The president is a racist, in his words and his actions.
Before you go clutching your pearls and extolling the virtues of “civility,” let me say this: Put a sock in it.
This is not a new revelation, nor is it something that we can continue to ignore as though it were coming from a drunk uncle at the family barbecue. Bigotry is dangerous and, coming from our nation’s commander in chief, it can mean an inability to recognize individual humanity and a failure to act with moral authority in times of crisis. Every person talking about his clothes as he cheerfully bares his ass is part of the problem.
On Sunday, he claimed that newly elected progressive Democrats “originally came from countries whose governments are a complete and total catastrophe” and “the worst, more corrupt and inept anywhere in the world.” And he told freshmen Reps. Ayanna Pressley, Rashida Tlaib, Alexandria Ocasio-Cortez and Ilhan Omar—outspoken Democratic women of color who have challenged the administration’s inhumane immigration policies—to leave the country.
Three of the four were born here in the United States. All are American citizens, and duly elected members of Congress.
Trump’s repugnant rebuke of American values did not come out of thin air. It unfolded days after “the Squad” travelled with a delegation of congressional Democrats to tour detention facilities in border states. What they found was deplorable. Reports of rampant abuse and neglect filled the airwaves, leading Trump to again dismiss accurate coverage as “fake news.” Rather than focus on improving basic conditions and getting to work on bi-partisan, comprehensive reforms, the president basically said if immigrants didn’t like how they were being treated, they should stay in their own country.
This morning, he turned his ire on some of his most vocal critics in Congress—all of whom have previously called for his impeachment.
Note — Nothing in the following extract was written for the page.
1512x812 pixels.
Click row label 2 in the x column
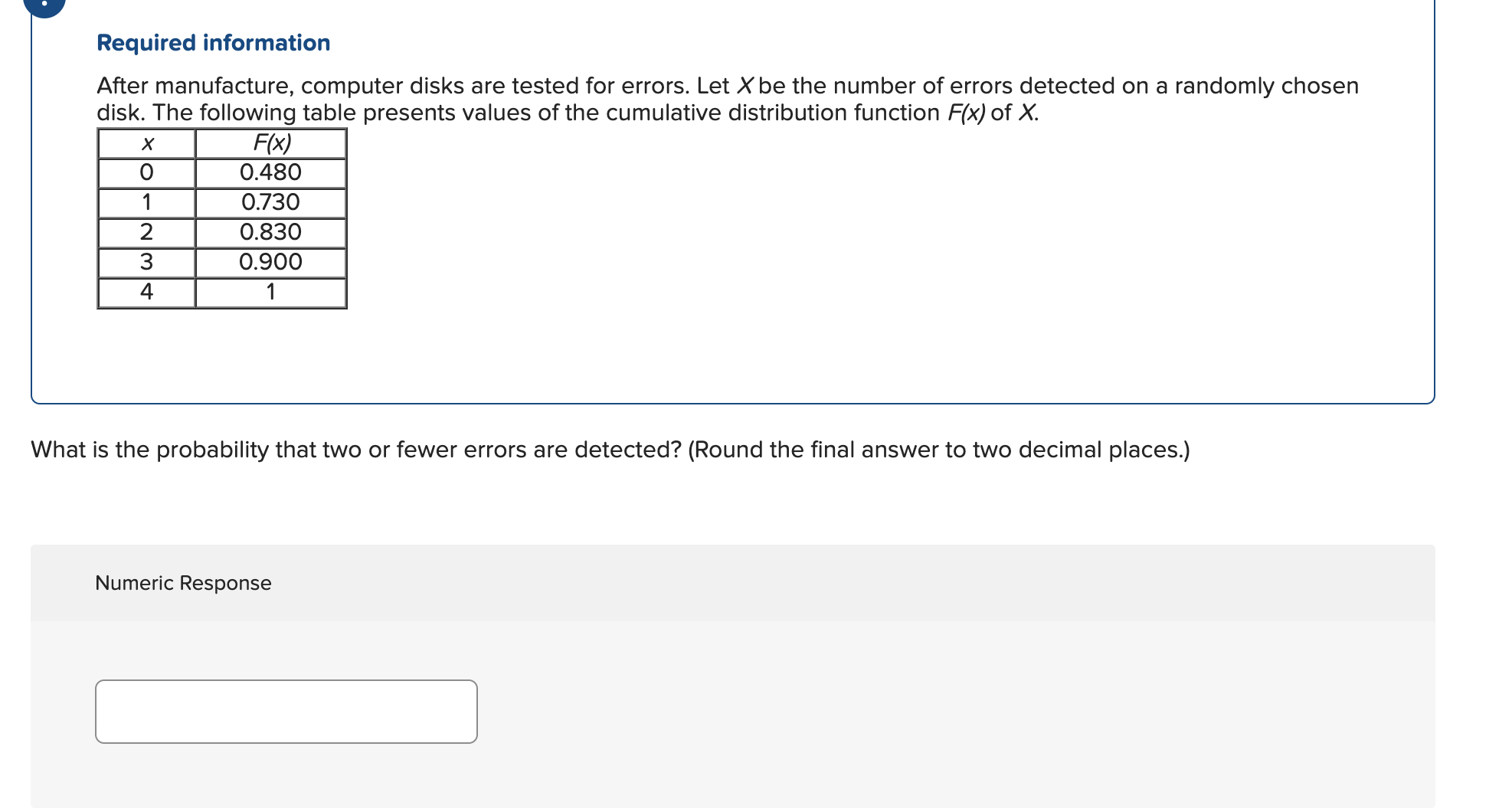tap(146, 231)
“Why don’t they go back and help fix the totally broken and crime infested places from which they came,” Trump tweeted about the four congresswomen today. “Then come back and show us how it is done.”
“These places need your help badly,” he went on, “you can’t leave fast enough.”
While Republicans predictably remained tight-lipped and oblivious, Democrats reacted swiftly.
“Mr. President, the country I ‘come from,’ and the country we all swear to, is the United States,” Rep. Ocasio-Cortez responded. “You are angry because you can’t conceive of an America that includes us. You rely on a frightened America for your plunder.”
“When @realDonaldTrump tells four American Congresswomen to go back to their countries, he reaffirms his plan to ‘Make America Great Again’ has always been about making America white again,” House Speaker Nancy Pelosi said in a tweet. “Our diversity is our strength and our unity is our power.”
This isn’t simply disgusting and divisive rhetoric. Whether it is the abhorrent, inhumane treatment of immigrants detained in government-sponsored concentration camps or the slow, piecemeal aid sent to Puerto Rico after Hurricane Maria, for some, his policies have been deadly.
Certainly, this is not the first time Trump has shamelessly revealed himself in public. His “Make America Great Again” campaign was always about catering to our lowest common denominator—a hateful sector of the electorate that believes themselves culturally superior by skin color and religion.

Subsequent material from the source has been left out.